LIBRARIES IN MEMORIAL BIBLE
HOUSE, CANBERRA - page 2 A
catalogue to this collection was published in 1967 to mark the 150th anniversary
of the meeting under Governor Macquarie’s direction that began the Bible Society
movement in Australia. The introduction to the catalogue notes that there
were at that time over 3000 volumes in the library, a third of them from Europe
and the Near East; the rest are mainly from the Middle East and Asia, Africa and
Oceania (including Australia), in that order, as well as some items from the Americas.
This collection has now expanded to over 5000 Bibles, New or Old Testaments, single
books and other biblical materials in more than 700 languages, published over
six centuries. It contains both traditional translations and other items such
as New Reader materials, particularly in Aboriginal languages and in some of the
languages of Papua New Guinea.
The
oldest volume in this collection is a Latin Bible printed in Basel by Johann Froben in 1495. Other historic
editions include a Tyndale New Testament from 1551, a fourth edition of a Greek
New Testament published in 1545 with a preface by Philip Melanchthon ,
and a polyglot edition of 1602 in Hebrew, Greek, Latin and German.

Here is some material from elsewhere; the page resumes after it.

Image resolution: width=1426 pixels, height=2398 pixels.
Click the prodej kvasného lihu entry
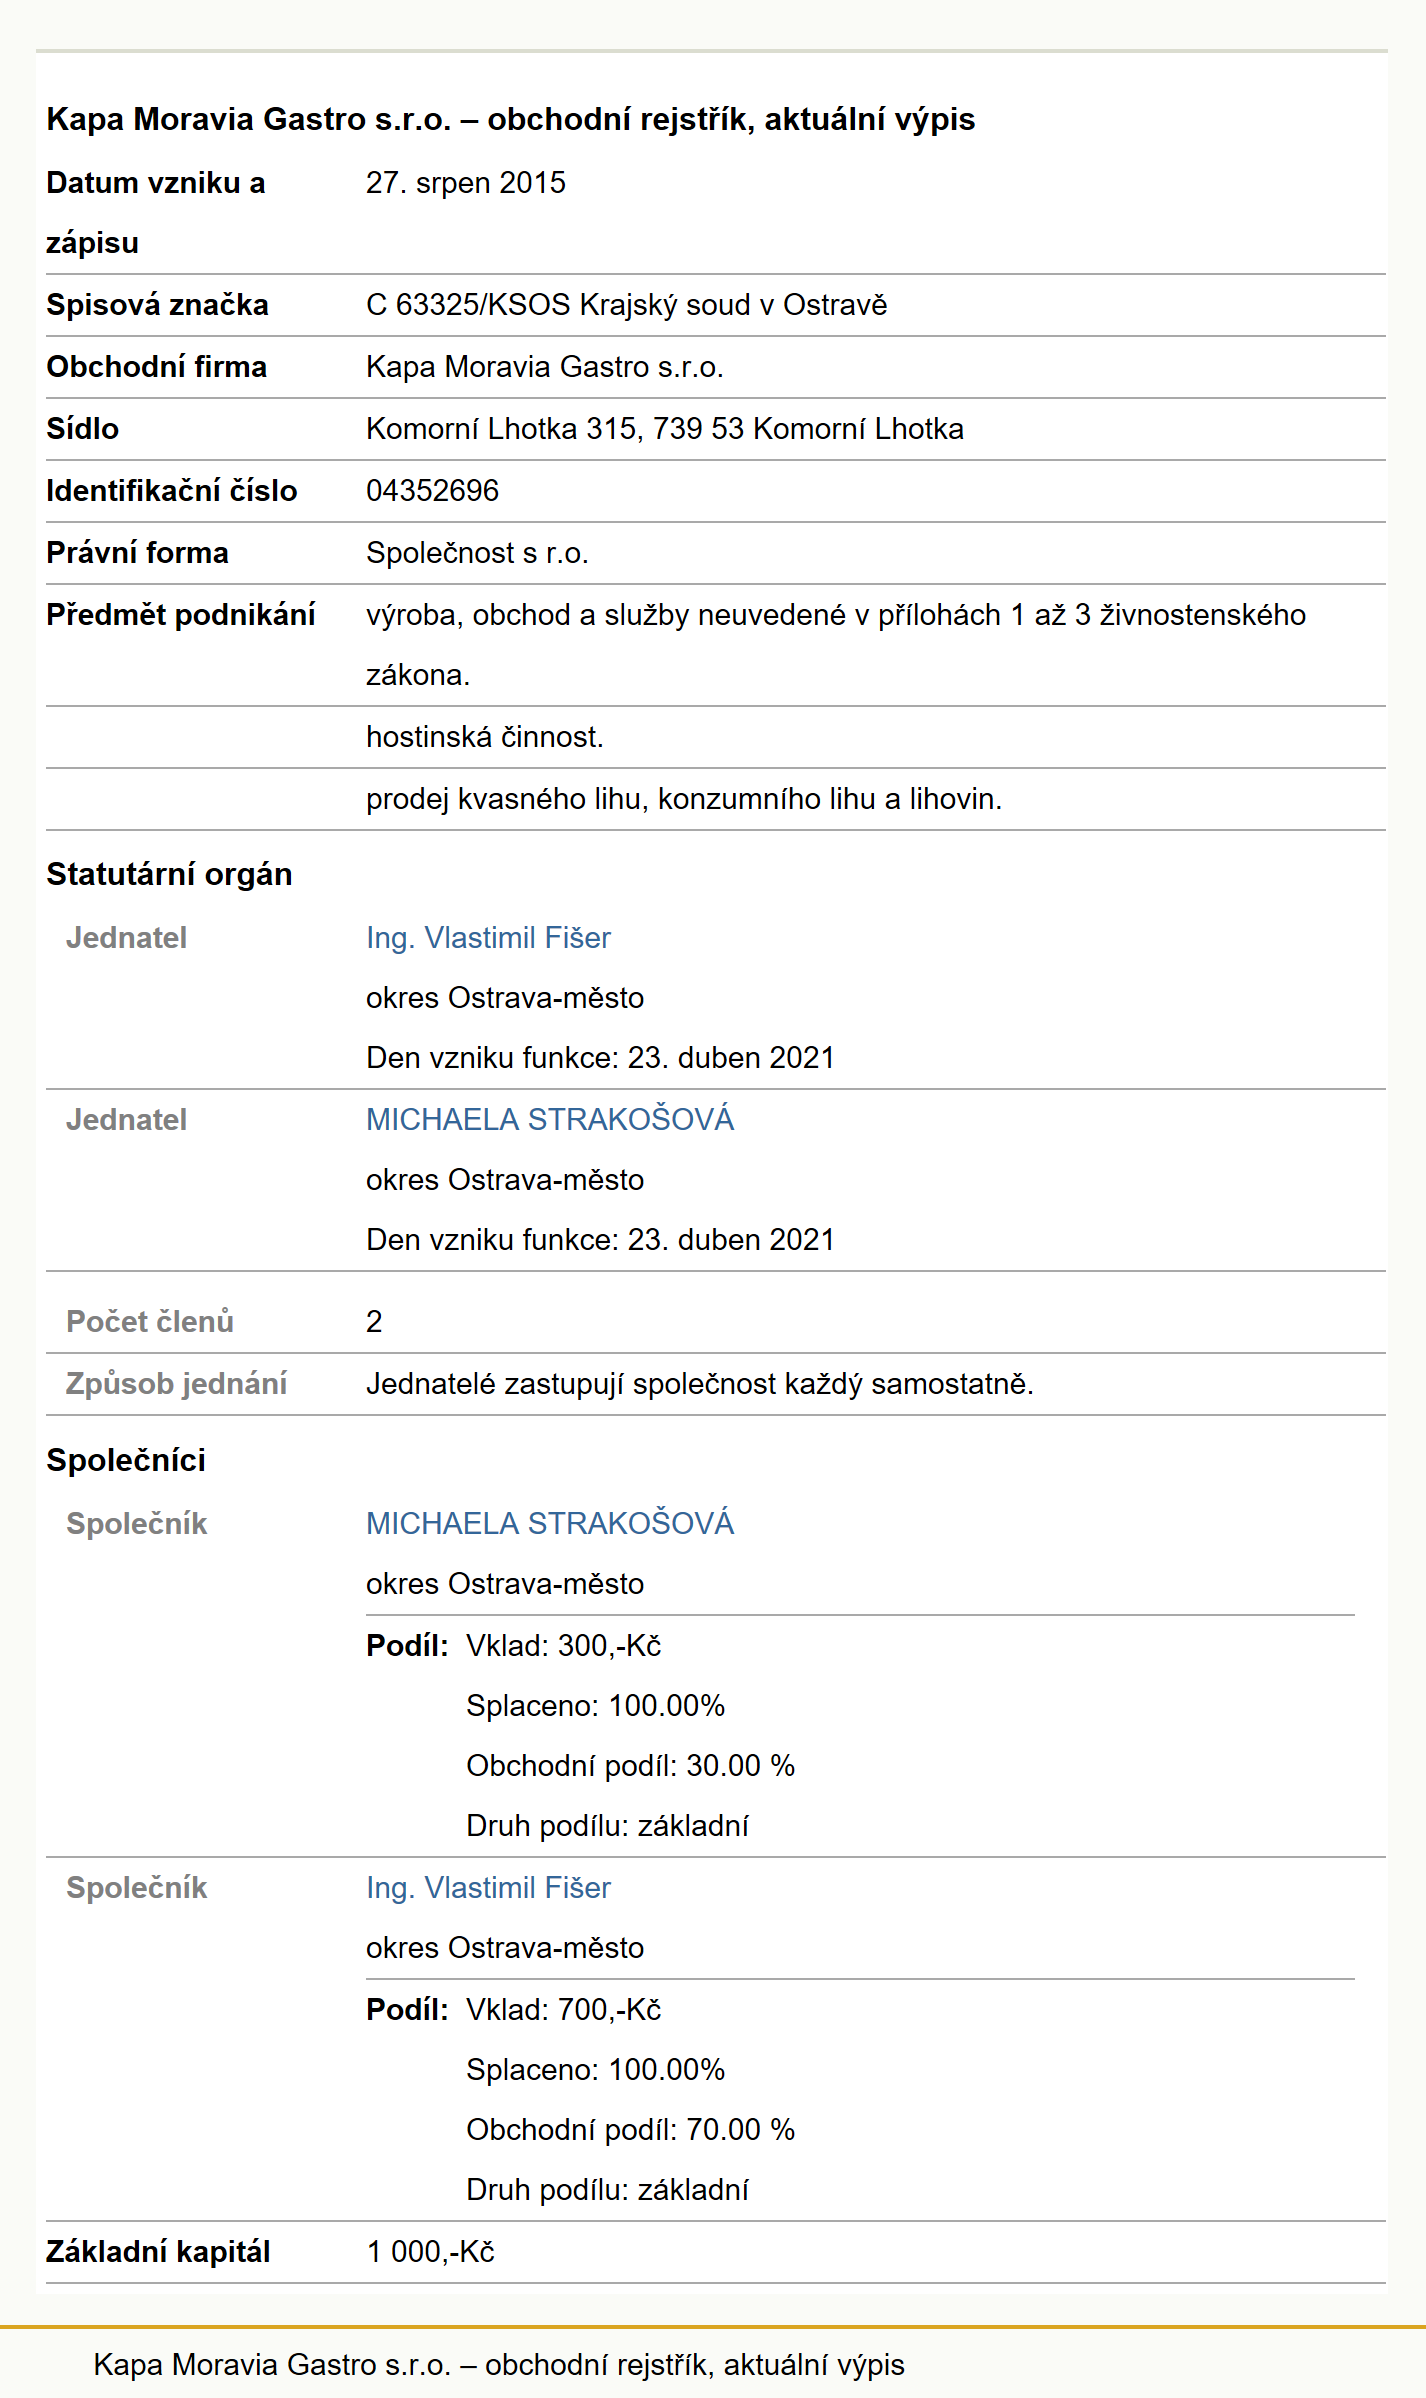[684, 799]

Other European
languages represented include Albanian (the library’s earliest edition was published
in 1827), Basque (1871), Breton (1886), French (1565), Hungaro-Slovenian (1848),
Romansch (1812) and Wend (1821), and several languages of the British
Isles including Manx,
Sussex and Braid Scots; there is also a volume in
Pitman Shorthand.
One particular treasure is a second printing
of the first edition of the 1611 "Authorised Version" in English [pictured]. Unlike
many modern editions of this landmark volume, this and subsequent editions of
the AV up until the late 18th or early 19th centuries included all the so-called
"deuterocanonical" ("second rule") or "apocryphal" ("hidden") materials---the
books and chapters which were found in the Greek text of the Septuagint, but not
in the Hebrew or Aramaic parts of the Old Testament now extant.
Among
the more notable of our materials in the languages of Asia is the second volume
of a Bengali Old Testament published in 1809 (one of our seven first editions
published in Serampore by William Carey and his colleagues); we also have a first
edition (1884) of the Gospel of Mark in Korean, translated by John Ross of the
Presbyterian Mission at Mukden. The collection is not limited to items from the
19th century and earlier. It includes, for example, a special 1937 presentation
copy of the Gospel of John in Sakata, a West African language which was the “thousandth
tongue” in which the Scriptures had been published.